Les trois voisins du Kurdistan irakien: l’Irak, l’Iran et la Turquie sont tous trois très opposés à la tenue du référendum et ont tenté jusqu’à la dernière minute de le faire annuler. Des avions de guerre iraniens ont d’ailleurs survolé la région kurde ces derniers jours, allant jusqu’à ouvrir le feu aux alentours d’Hewler. Côté turc, Erdogan a fait des déclarations très menaçantes vis à vis du Kurdistan irakien, habituellement allié diplomatique. Des chars d’assaut turcs ont été postés à la frontière et la chaîne de télévision Rudaw (la télé du PDK cette fois) a été retirée de l’offre de télévision satellite turque. Les opérations militaires turques avaient déjà été multipliées ces derniers jours en démonstration de force.
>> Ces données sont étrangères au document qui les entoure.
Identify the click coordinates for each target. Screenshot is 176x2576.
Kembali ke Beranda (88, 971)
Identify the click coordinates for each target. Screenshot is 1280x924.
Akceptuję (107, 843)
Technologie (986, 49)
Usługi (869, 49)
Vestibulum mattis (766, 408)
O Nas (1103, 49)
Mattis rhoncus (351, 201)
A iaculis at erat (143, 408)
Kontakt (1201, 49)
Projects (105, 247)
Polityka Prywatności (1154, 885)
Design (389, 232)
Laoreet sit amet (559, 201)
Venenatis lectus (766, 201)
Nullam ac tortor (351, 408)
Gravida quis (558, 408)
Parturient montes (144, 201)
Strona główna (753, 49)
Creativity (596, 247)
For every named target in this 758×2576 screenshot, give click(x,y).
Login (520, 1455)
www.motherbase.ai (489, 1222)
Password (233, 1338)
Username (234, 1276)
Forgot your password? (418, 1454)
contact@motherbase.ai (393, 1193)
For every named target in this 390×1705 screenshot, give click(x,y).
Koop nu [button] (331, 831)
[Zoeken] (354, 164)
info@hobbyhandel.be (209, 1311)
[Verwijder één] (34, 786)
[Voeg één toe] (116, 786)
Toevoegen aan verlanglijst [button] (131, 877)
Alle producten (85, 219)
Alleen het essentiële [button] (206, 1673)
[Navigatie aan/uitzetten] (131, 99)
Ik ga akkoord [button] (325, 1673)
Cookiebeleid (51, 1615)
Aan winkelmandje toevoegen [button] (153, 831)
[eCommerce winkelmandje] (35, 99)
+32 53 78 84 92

Côté irakien, on craint des affrontements sporadiques avec des forces de guerre irakiennes ou alliées de l’Irak (comme Hashid al-Shaabi).

Dans les quatre parties du Kurdistan, des milliers de Kurdes sont descendus dans la rue pour célébrer d’avance les résultats de ce référendum au risque d’être lourdement réprimées dans le cas du Rojhilat (Kurdistan oriental, Iran) et du Bakûr (Kurdistan nord, Turquie). Comme cela a déjà été annoncé: les résultats du référendum ne déclencheront pas systématiquement une déclaration d’indépendance de la part du Kurdistan-Sud mais ils doivent servir de poids pour peser dans la balance de futures négociations avec l’Irak de Baghdad. Le Kurdistan-Sud était d’ailleurs totalement isolé diplomatiquement puisqu’aucun pays ne veut à priori reconnaître le nouvel état kurde, à l’exception notable d’Israel.

Un bulletin de vote

Alors que la ville de Raqqa n’est pas encore entièrement libérée (80% de la ville contrôlée par les Forces Démocratiques Syriennes), tous les enjeux de la Guerre de Syrie se sont désormais déplacés vers le l’est du pays, à Deir-Ezzor. Depuis le début de la guerre, cette ville a su résister à l’invasion de l’Etat Islamique au beau milieu de la zone d’influence du ‘Califat’. C’est l’Armée Syrienne Arabe (celle du régime donc) qui a mené cette résistance depuis le début de la guerre. La bataille de Raqqa avait déjà été l’enjeu d’une course entre les forces du régime et les Forces Démocratiques Syriennes (QSD), les premières ont ainsi libéré de Daesh le sud et une partie de l’est de la zone environnant la ville alors que les secondes ont pris la ville en elle-même. Le gros des troupes de Daesh avait déjà pris la fuite vers la région de Deir-Ezzor. Ainsi les enjeux autour de Deir-Ezzor sont multiples: le désenclavement de la ville pour le régime syrien, l’extension de la Fédération du Nord de la Syrie (nom administratif des zones libérées par les QSD) à toute la zone à l’est de l’Euphrate et jusqu’à la frontière irakienne (ce qui offrirait aux QSD une frontière avec l’Irak de Baghdad) et pour les deux forces: l’affaiblissement de Daesh en Syrie. La situation est tendue entre les forces du régime et les QSD, un bombardement russe (allié du régime) a touché le 16 septembre une position des QSD faisant plusieurs blessés.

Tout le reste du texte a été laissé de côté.